Osama was looking discouraged. There was even a trace of anger in his eyes now. “Mrs. Marx, the reason we’re looking for Miriam is that we believe she may be in danger.” Mrs. Marx rounded on them. Her mouth formed a small
O
.
“You saw her Thursday,” Osama went on, “so you probably know that her husband is missing. What you might not know is that there was an article in the paper today linking her husband with the murder of a young Saudi woman here in Jeddah.”

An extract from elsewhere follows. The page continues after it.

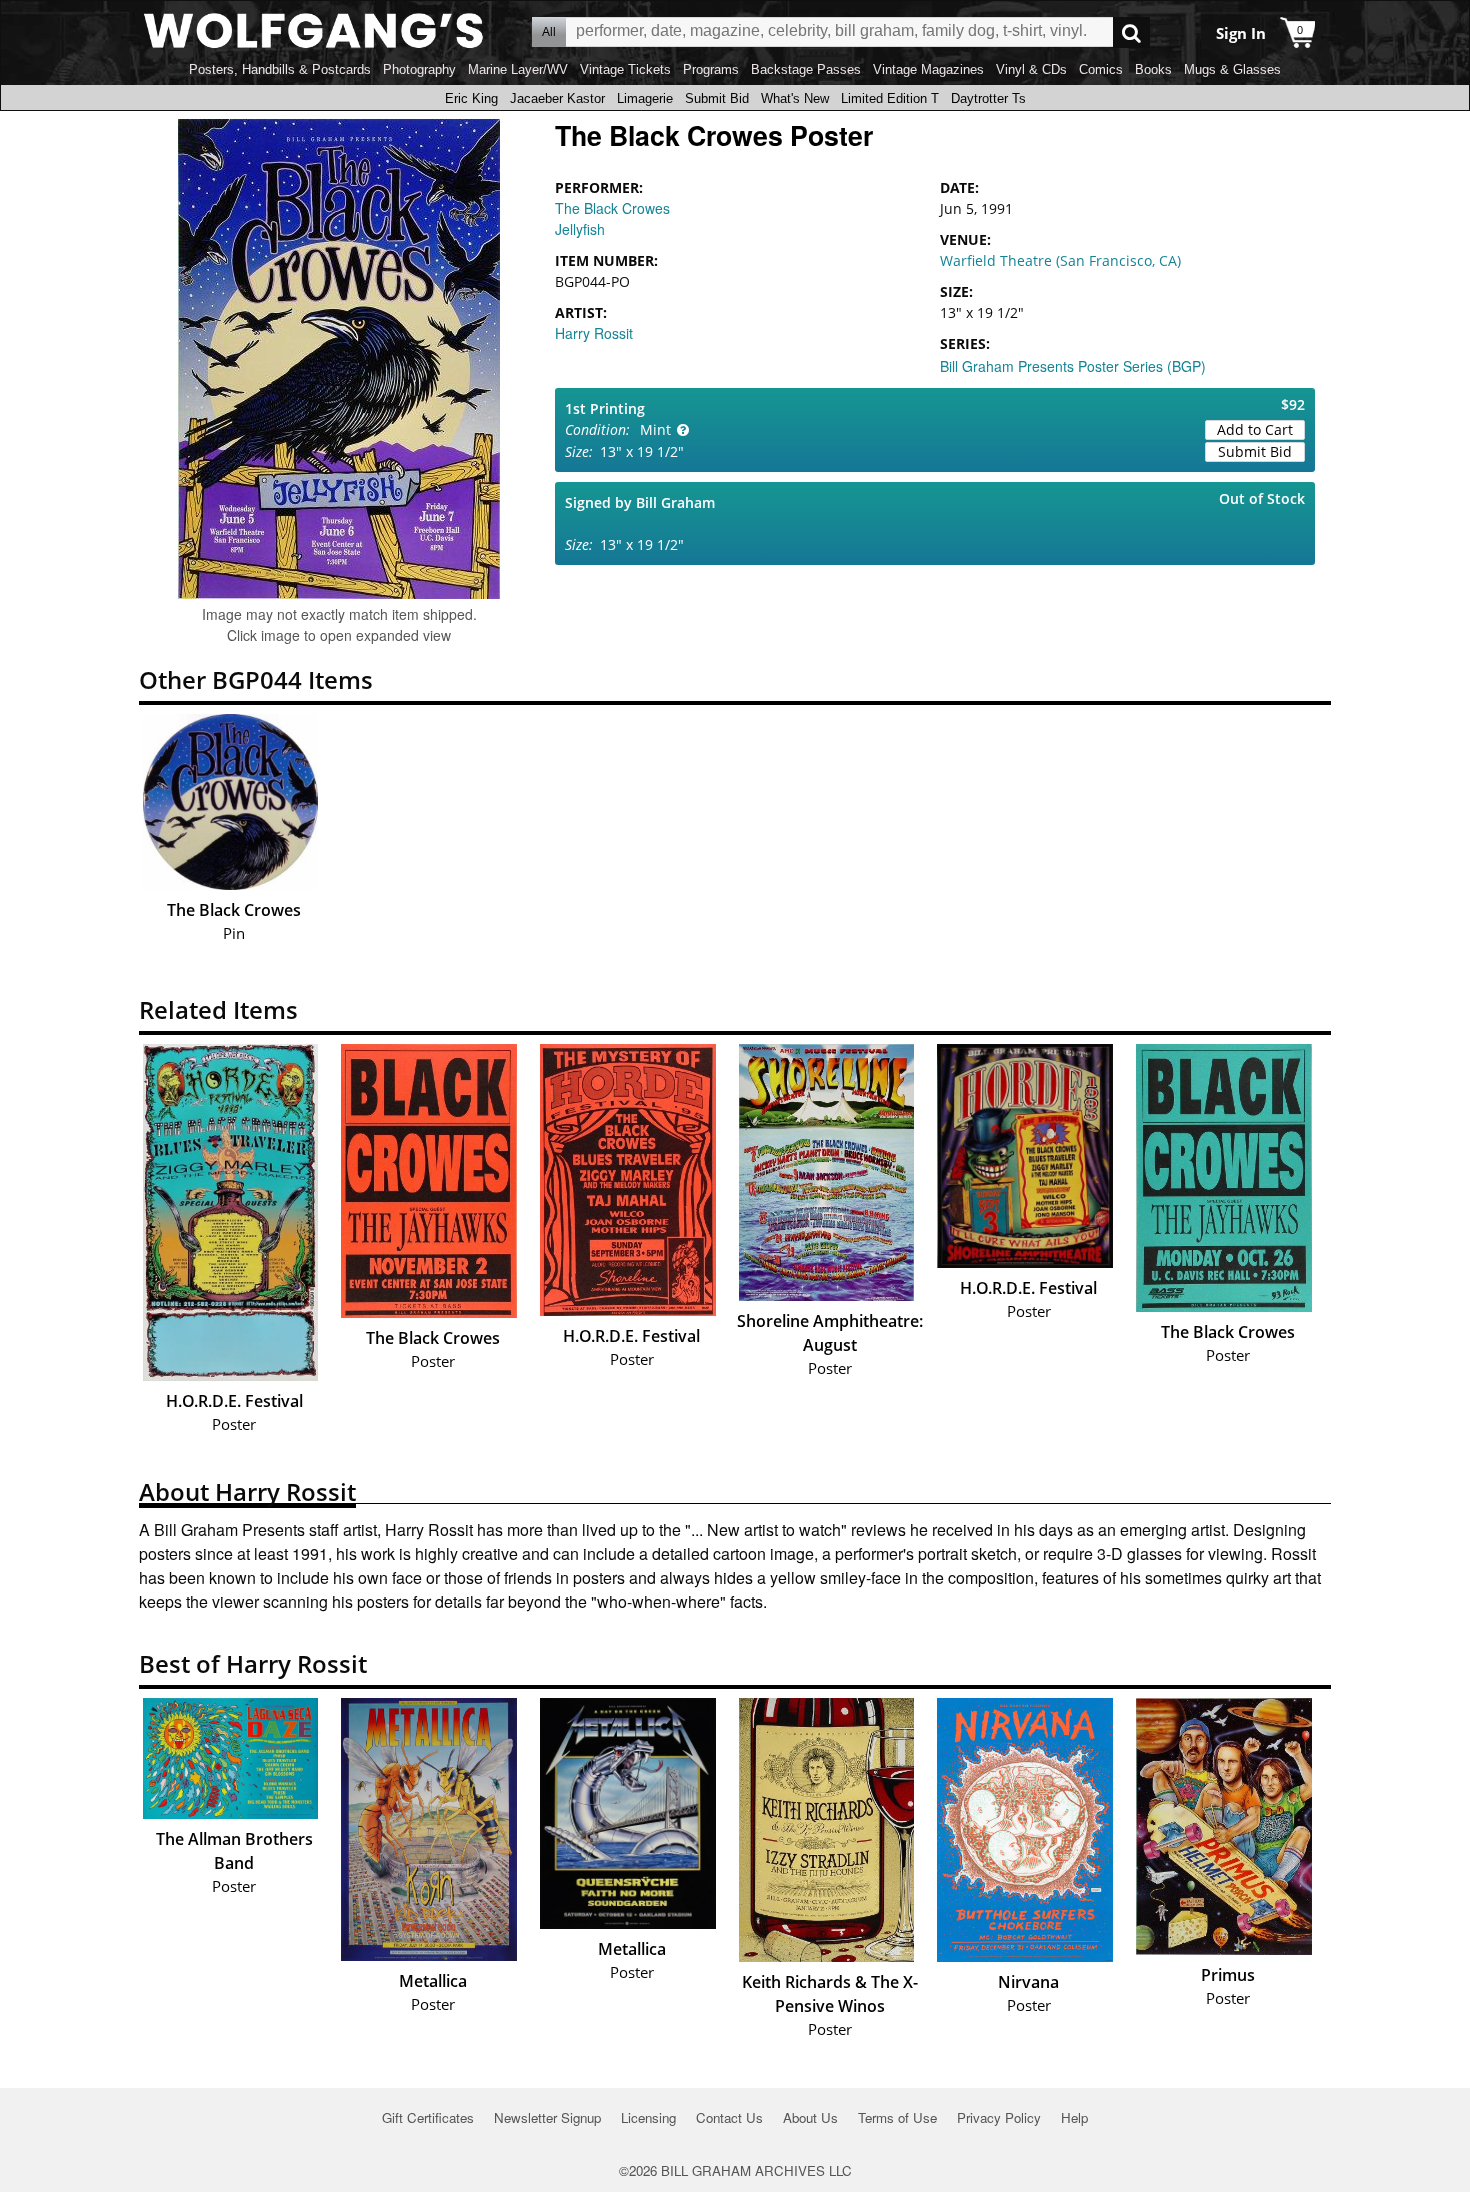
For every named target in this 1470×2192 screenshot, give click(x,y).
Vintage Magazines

She let out her breath in surprise. A subtle change in her expression made Nayir think that this information had triggered an important realization. She carried her coffee to the opposite end of the table and took a seat, balancing herself on the edge of the chair as if preparing at any moment to spring up again.
“So if there’s anything you can tell us about where your husband might have gone —”
“Well, I think he went to the desert. But you don’t think he’s any kind of danger to Miriam, do you?” she scoffed. “Even if he had gone off to meet her somewhere—which I highly doubt—he would never hurt her!”
“Why would he go to the desert?” Osama asked.
“Well, because he likes to go camping!” Mrs. Marx said.